Start of Data excerpts

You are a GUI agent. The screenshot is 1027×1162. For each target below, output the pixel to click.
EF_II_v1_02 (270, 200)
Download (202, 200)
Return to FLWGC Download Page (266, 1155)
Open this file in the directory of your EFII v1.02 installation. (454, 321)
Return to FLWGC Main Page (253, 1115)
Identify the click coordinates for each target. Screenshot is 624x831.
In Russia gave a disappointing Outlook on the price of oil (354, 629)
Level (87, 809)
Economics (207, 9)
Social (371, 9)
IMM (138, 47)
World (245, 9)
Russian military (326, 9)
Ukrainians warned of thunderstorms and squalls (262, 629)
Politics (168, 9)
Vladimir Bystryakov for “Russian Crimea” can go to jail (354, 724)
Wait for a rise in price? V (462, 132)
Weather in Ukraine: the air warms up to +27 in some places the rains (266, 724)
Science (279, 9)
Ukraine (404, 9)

End of Data excerpts

*Requirement:* Format the entries from the line with "Wait for a rise in price? V (462, 132)" up to and including the final line as a JSON list of strings, one string per line, with blank lines left out.

*Output for this exercise:*
[
  "Wait for a rise in price? V (462, 132)",
  "Weather in Ukraine: the air warms up to +27 in some places the rains (266, 724)",
  "Science (279, 9)",
  "Ukraine (404, 9)"
]